ほぼ足りてまだ欲 その先

「ほぼ足りてまだ欲」がはてなダイヤリーの廃止にともないこちらに移りました。

真打ち昇進披露興行

f:id:nsw2072:20191111060357j:plain:w360:left 今年落語協会から4人の真打ちが誕生し、9月21日から50日間にわたって東京の5つの寄席での昇進披露興行が開催された。若い友人が親しくしていたおかげで私も知遇を得ていた柳家権太楼一門の柳家ほたるくんも4人のうちのひとりで、師匠の「権」を貰い、そして大ファンの坂崎幸之助から「之助」をもらって「柳家権之助」として晴れて真打ちとなった。そんなことをいっちゃなんだが、彼は風貌が格好良いわけじゃないし、噺だってとんでもなく素晴らしいわけでもないし、驚くほど人々の耳目を集めるような個性を持っているわけじゃない。だけれどもどことなく憎まれないという人間である。どこの披露興行でも、何人もの落語協会の先達からも言われるように、これでようやく噺家らしい噺家のスタート地点に立ったわけだ。
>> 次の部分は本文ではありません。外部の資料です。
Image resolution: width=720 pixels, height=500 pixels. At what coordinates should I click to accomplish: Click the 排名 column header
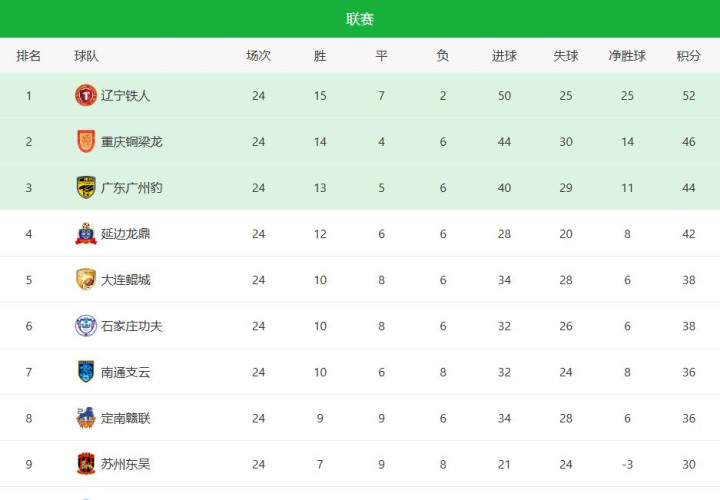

とにかくこれからなんである。不思議なことに、若いときから耳目を集める魅力をほとばしらせている噺家だっている。芸術協会の今度の真打ち、小痴楽や、噺家ではないけれど、講談の神田松之丞 の様に若いときからキラキラしている連中はいるけれど、多くの若手はまだまだ食い足りない。時として、高座を聞いていて、ここんところを指摘してやったら良くなるんじゃないのかなぁと思う噺家はいくらもいる。しかし、そんなことをしたってなんの足しにもなりゃしない。自分がふと気がついたら身につけていたりするものじゃないかなと云う気がする。それが真打ちになってしばらくすると驚くほどに芸風がしっかりしてくるような噺家がいる。これがあとになって驚くような看板になっていたりする。権之助がそうした看板になれるように祈りたい。しかし、それを見届けるほど長生きができるどうか、それは誰にもわからない。

 今日の高座で驚いたのは、いつもだったら世間話みたいな高座なのに、しっかりと「禁酒番や」をやった鈴々舎馬風だった。なんだか随分久しぶりに彼の落語を聞いた。来月で80歳。落語協会最高顧問。ちなみに「お笑い三人組」の三遊亭金馬は来年3月で91歳になる。